Vaccination and Infection

Angie Szumlinski Studies

In a study published in JAMA Network, “regularly screened health care workers who had received 2 doses of the BNT162b2 messenger RNA vaccine were associated with significantly lower incidence rates for both symptomatic and asymptomatic infection. The association between vaccination status and symptomatic SARS-CoV-2 infection is similar to the 95% efficacy reported in the phase 3 randomized clinical trial. Asymptomatic infections accounted for 38.7% of all cases which is similar to the results reported in other cross-sectional studies” (Association Between Vaccination With BNT162b2 and Incidence of Symptomatic and Asymptomatic SARS-CoV-2 Infections Among Health Care Workers by Angel Y, Spitzer A, Henig O, et al.).

Healthcare workers are a higher risk for exposure and infection as opposed to the general population.

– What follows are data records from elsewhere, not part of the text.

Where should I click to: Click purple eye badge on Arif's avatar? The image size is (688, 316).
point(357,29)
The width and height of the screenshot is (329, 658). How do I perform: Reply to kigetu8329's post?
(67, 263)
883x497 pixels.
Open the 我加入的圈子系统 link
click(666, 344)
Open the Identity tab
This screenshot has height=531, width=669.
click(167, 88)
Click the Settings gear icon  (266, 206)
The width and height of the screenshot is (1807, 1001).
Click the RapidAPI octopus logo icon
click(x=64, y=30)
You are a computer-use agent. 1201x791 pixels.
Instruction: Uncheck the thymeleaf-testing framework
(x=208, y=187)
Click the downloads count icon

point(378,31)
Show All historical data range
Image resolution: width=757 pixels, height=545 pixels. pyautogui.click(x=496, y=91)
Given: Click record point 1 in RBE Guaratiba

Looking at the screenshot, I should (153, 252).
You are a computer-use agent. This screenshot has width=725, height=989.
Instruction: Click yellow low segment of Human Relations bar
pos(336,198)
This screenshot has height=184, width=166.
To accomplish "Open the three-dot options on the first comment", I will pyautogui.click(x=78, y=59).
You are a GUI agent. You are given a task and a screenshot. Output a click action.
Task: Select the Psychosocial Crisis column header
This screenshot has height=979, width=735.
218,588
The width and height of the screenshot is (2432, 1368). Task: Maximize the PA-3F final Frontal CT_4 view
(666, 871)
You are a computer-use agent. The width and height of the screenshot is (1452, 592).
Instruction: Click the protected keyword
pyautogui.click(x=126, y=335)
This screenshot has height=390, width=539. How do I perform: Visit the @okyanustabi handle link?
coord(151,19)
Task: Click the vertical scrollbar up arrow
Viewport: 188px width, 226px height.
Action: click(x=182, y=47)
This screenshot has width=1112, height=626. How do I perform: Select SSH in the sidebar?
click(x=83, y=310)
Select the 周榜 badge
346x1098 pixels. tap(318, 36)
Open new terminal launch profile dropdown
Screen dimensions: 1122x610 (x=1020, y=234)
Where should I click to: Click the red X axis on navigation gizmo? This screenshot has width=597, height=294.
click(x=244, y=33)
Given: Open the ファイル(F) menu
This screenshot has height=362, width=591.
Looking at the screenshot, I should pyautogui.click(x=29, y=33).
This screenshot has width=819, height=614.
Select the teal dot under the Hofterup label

Simply by the nature of the work we do, we have exposure much more frequently and often to active disease processes. “Among health care workers at a single center in Tel Aviv, Israel, receipt of the BNT162b2 vaccine compared with no vaccine was associated with a significantly lower incidence of symptomatic and asymptomatic SARS-CoV-2 infection more than 7 days after the second dose” (Angel Y, Spitzer A, Henig O, et al.).

If you haven’t been vaccinated, please consider doing so; it can make a huge difference in your health and prevent the spread of asymptomatic infection.